Who were these other sheep? In the passage above, He tells the Nephites and the Lamanites–some of the inhabitants of the American continent–that they are those sheep. He also tells them in the same chapter that there are other groups of people elsewhere in the world whom He will also visit (3 Nephi 15:20. See also 3 Nephi 16:1-3, 3 Nephi 17:4.)
Heavenly Father knows His children. They live in diverse cultures, have different backgrounds, speak different languages, and have different customs, but He knows and loves them all. As President Dieter F. Uchtdorf taught:
While the Atonement is meant to help us all become more like Christ, it is not meant to make us all the same. Sometimes we confuse differences in personality with sin. We can even make the mistake of thinking that because someone is different from us, it must mean they are not pleasing to God. This line of thinking leads some to believe that the Church wants to create every member from a single mold—that each one should look, feel, think, and behave like every other. This would contradict the genius of God, who created every man different from his brother, every son different from his father. Even identical twins are not identical in their personalities and spiritual identities.
It also contradicts the intent and purpose of the Church of Jesus Christ, which acknowledges and protects the moral agency—with all its far-reaching consequences—of each and every one of God’s children. As disciples of Jesus Christ, we are united in our testimony of the restored gospel and our commitment to keep God’s commandments. But we are diverse in our cultural, social, and political preferences.
The Church thrives when we take advantage of this diversity and encourage each other to develop and use our talents to lift and strengthen our fellow disciples.
(“Four Titles,” General Conference, April 2013)

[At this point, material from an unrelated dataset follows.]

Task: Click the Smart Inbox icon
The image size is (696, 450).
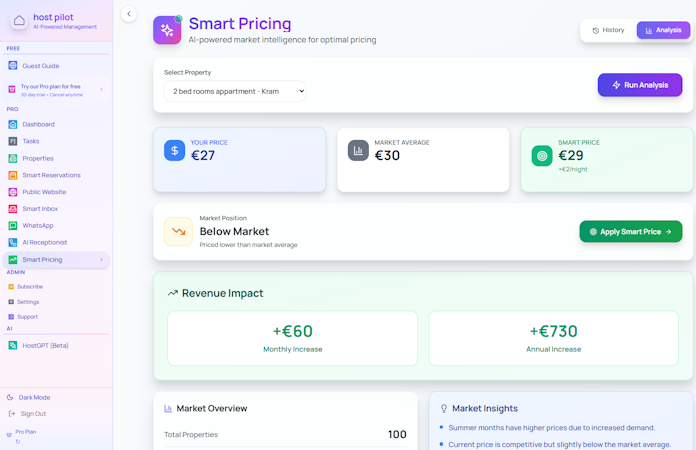Action: [13, 209]

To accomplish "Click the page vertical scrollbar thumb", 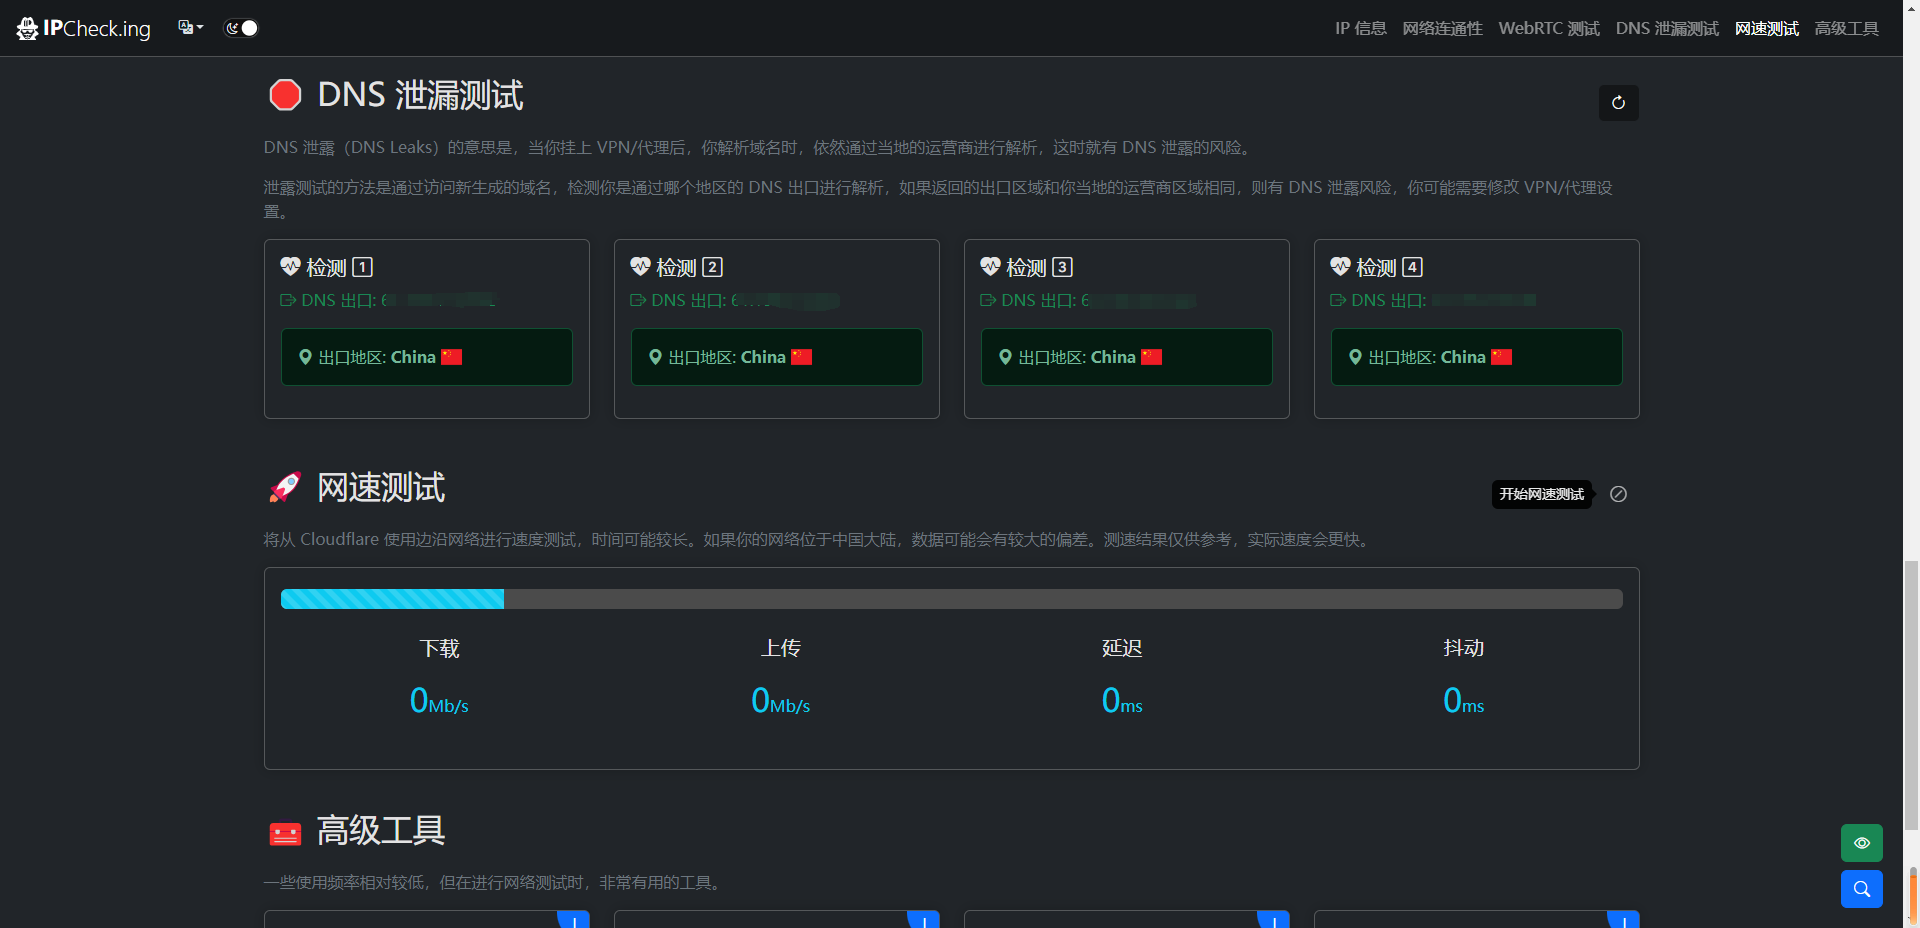I will tap(1911, 695).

Today, as I interact with other people, I will be grateful for our diversity. I will remember that our Heavenly Father loves all of His children, and that the differences between us can make us stronger if we can learn to love one another as He loves us. I will be grateful for the Good Shepherd, who was willing to give His life for all of His sheep and will remember that cultural differences need not divide us from one another.